This is a rich, really delicious luncheon salad that can be made ahead. It’s a great use of garden-fresh beets.
Sometimes I substitute the feta with crumbled homemade ricotta or ricotta salata. Serves 4.
Ingredients
4 medium sized beets, about 1 ½ pounds
4 slices bacon, room temperature or a bit cooler
4 tablespoons vinaigrette, or oil and vinegar to taste
4 tablespoons chopped scallions (green and white parts)
4 tablespoons crumbled feta cheese
2 tablespoons chopped cilantro or flat-leafed parsley
Salt and freshly ground black pepper to taste
Directions
Wash the beets well and place in a large pot and cover with cold water. Bring to a boil over a high heat. Cook until fork tender, 15 to 20 minutes. Drain but retain the beet water to make Beet Granita (recipe follows). When cool enough to handle, peel and slice the beets.

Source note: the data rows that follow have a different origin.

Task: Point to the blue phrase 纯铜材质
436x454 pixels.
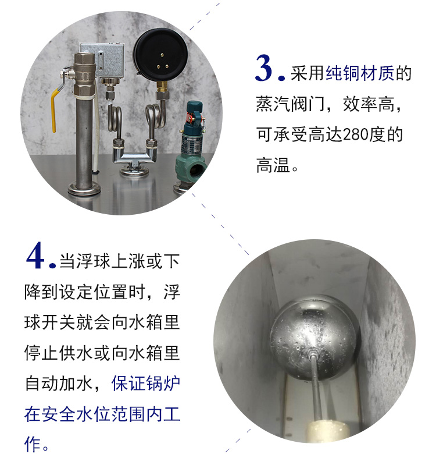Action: click(x=360, y=73)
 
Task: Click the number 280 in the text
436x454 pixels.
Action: click(x=358, y=134)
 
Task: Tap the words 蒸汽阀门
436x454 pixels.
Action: click(x=290, y=104)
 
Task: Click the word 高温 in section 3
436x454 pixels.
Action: click(x=273, y=165)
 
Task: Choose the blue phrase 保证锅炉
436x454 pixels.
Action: click(x=146, y=384)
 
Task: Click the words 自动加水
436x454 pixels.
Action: click(x=59, y=384)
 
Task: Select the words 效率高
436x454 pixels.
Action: click(x=369, y=104)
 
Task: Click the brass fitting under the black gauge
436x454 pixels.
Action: click(x=162, y=86)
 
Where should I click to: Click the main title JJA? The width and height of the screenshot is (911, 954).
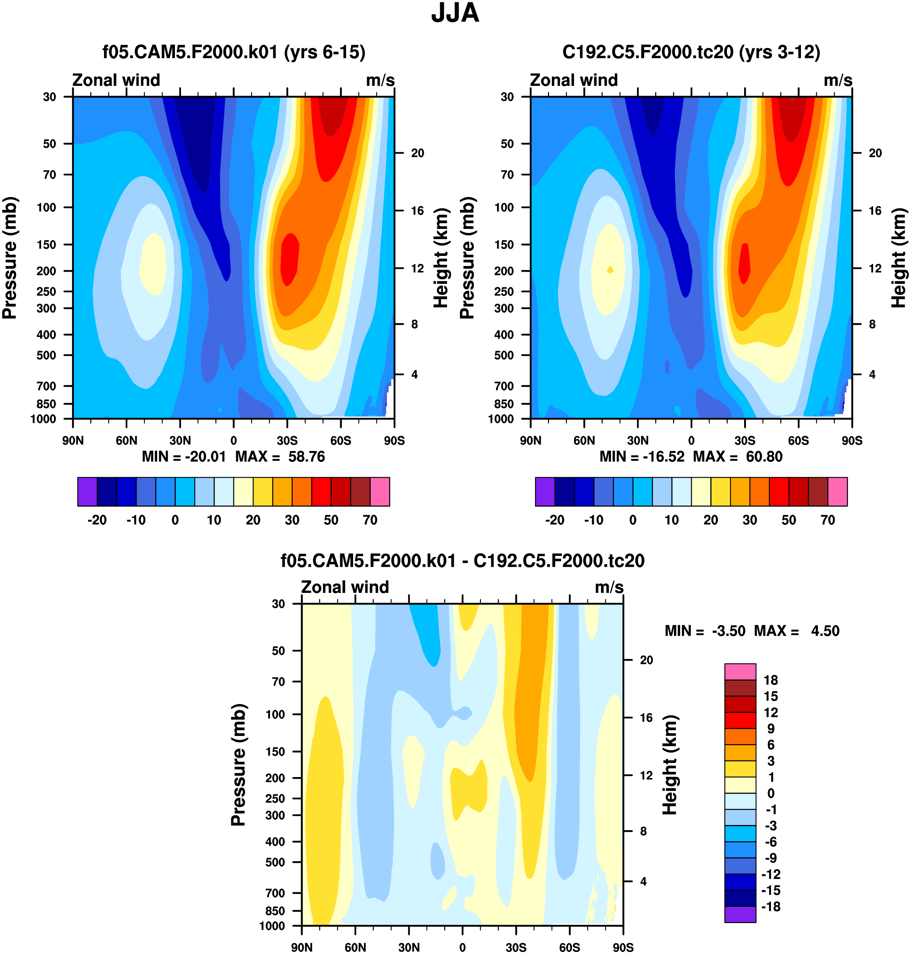[x=455, y=13]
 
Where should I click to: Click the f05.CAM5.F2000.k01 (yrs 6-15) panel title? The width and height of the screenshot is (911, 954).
[x=233, y=52]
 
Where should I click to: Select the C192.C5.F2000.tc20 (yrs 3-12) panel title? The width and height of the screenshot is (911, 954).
[x=691, y=52]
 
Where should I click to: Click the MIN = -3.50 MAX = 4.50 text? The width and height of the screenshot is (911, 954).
[x=752, y=631]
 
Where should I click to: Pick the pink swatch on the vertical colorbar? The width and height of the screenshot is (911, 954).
[x=740, y=672]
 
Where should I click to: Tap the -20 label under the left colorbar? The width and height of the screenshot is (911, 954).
[x=97, y=520]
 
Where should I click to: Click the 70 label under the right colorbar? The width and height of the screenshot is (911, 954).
[x=828, y=520]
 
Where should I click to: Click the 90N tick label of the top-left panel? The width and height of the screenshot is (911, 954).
[x=73, y=441]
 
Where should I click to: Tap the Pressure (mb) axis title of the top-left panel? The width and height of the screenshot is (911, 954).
[x=10, y=258]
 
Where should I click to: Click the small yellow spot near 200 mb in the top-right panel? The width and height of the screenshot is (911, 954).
[x=610, y=270]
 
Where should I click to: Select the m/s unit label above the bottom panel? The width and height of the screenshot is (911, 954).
[x=609, y=588]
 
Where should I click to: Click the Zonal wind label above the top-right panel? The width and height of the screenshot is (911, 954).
[x=574, y=80]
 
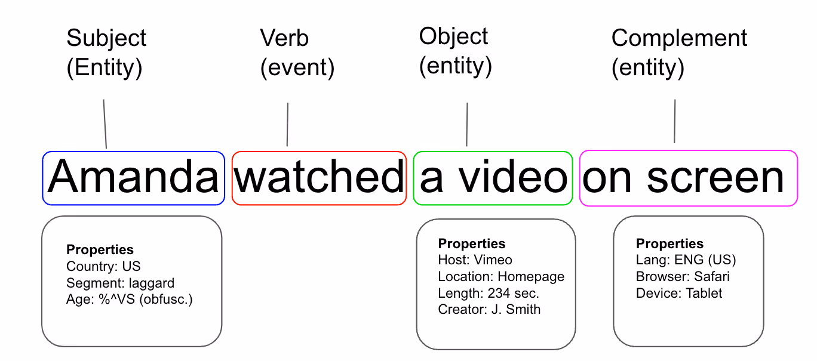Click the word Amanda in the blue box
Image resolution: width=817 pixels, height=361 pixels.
coord(133,176)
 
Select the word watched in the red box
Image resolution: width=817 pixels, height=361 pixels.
coord(319,176)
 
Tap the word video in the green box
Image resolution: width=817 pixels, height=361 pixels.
coord(513,176)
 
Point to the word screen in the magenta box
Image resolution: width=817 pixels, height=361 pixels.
coord(715,178)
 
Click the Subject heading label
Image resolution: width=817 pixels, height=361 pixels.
coord(106,38)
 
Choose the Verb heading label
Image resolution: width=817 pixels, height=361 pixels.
coord(284,38)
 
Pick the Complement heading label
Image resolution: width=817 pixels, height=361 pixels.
coord(679,38)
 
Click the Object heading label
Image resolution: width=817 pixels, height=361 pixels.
coord(453,36)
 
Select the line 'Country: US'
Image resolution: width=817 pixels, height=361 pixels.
coord(103,266)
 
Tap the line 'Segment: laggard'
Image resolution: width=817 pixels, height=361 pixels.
coord(121,283)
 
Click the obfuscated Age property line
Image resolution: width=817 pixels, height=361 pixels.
coord(129,300)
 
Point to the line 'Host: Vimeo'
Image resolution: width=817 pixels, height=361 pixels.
coord(475,260)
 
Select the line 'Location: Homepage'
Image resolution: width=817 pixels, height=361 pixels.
coord(501,277)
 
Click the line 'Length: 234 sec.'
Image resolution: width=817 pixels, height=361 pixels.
coord(489,293)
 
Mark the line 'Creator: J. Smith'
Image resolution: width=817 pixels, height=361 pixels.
coord(489,309)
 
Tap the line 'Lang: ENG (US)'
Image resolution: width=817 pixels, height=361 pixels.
coord(686,260)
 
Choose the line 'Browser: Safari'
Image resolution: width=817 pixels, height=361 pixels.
coord(683,276)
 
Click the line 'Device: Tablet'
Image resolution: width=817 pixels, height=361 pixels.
coord(679,293)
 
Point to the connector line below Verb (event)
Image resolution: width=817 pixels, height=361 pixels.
coord(287,124)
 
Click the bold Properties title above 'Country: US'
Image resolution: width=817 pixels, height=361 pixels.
coord(100,250)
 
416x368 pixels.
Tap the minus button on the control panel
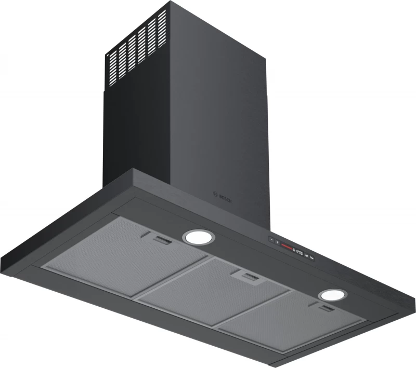point(272,240)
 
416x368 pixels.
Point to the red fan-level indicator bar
point(287,247)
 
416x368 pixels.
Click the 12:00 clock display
point(300,253)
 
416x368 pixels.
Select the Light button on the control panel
point(306,255)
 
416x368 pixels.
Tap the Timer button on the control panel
point(311,258)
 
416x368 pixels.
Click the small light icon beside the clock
point(294,250)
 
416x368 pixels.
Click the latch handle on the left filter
point(160,240)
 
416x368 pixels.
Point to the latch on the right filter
point(327,309)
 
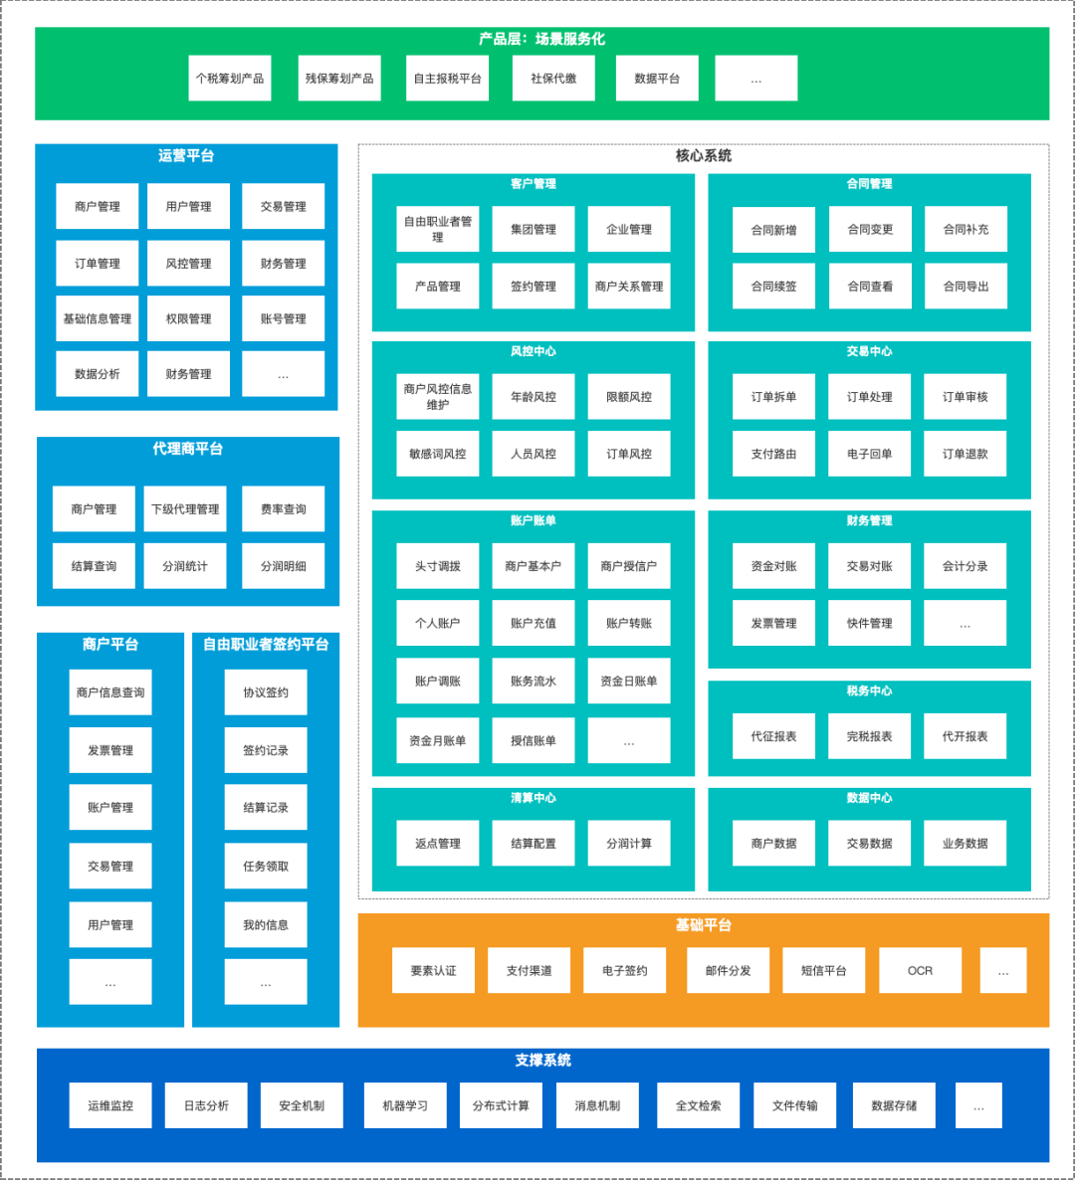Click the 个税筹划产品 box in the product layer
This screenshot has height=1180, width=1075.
(x=230, y=79)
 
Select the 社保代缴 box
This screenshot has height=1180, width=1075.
(x=553, y=79)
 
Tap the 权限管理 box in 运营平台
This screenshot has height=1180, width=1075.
(x=188, y=319)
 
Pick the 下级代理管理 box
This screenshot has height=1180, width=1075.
(x=185, y=509)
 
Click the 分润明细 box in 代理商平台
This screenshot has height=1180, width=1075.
(x=284, y=566)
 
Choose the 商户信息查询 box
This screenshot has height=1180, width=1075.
(x=110, y=692)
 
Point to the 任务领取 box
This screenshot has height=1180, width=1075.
(x=266, y=867)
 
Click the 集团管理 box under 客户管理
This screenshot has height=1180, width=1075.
(x=534, y=230)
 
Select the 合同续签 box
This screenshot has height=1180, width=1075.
(x=773, y=287)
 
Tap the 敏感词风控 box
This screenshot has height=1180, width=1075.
(x=438, y=454)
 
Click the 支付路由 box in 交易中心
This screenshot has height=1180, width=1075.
(x=773, y=454)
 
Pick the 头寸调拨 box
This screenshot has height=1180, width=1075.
(x=438, y=566)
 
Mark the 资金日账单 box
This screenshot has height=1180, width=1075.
(x=629, y=682)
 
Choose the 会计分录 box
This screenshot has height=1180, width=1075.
(x=966, y=566)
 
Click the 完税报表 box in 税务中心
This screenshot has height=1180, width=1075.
(x=870, y=737)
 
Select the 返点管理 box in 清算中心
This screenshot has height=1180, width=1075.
(x=438, y=844)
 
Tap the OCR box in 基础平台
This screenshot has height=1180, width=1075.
(x=921, y=971)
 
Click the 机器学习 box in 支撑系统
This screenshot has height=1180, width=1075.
(x=405, y=1106)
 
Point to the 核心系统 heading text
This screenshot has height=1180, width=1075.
(x=704, y=156)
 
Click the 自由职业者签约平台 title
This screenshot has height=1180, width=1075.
(x=266, y=645)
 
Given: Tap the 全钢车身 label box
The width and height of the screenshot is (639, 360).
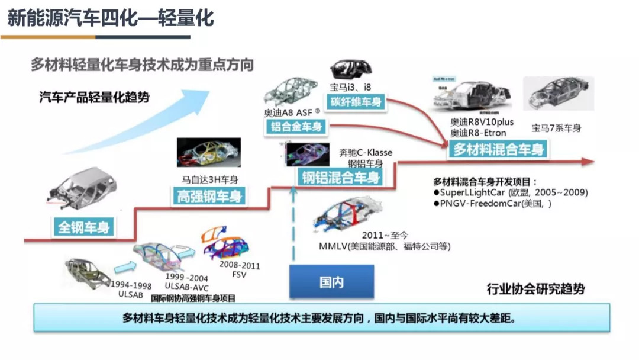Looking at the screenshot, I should pyautogui.click(x=83, y=227).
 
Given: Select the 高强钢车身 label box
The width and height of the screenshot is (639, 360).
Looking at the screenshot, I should pyautogui.click(x=210, y=197).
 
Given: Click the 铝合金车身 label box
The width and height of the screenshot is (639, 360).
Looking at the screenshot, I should pyautogui.click(x=296, y=126).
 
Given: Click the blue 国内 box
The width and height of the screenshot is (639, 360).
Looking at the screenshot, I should pyautogui.click(x=331, y=282).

(You can also grill the beets: boil them until you can penetrate the beet with a fork tine, but before they are tender. Slice and grill.)
Place the bacon on a rimmed cookie sheet and place in the oven with the beets. Cook for 10 to 15 minutes. Drain the bacon on paper towels or brown paper bags, and then crumble the bacon. You can also fry the bacon in a skillet over a medium heat on top of the stove until brown, then drain.
When the beets are cool enough to handle, peel and slice. Toss the beets in a bowl with the vinaigrette or olive oil and vinegar to taste.
On a serving platter arrange the sliced beets. Garnish with the feta cheese, scallions, bacon, and cilantro. Season to taste (be careful: both the feta and bacon may already be quite salty.)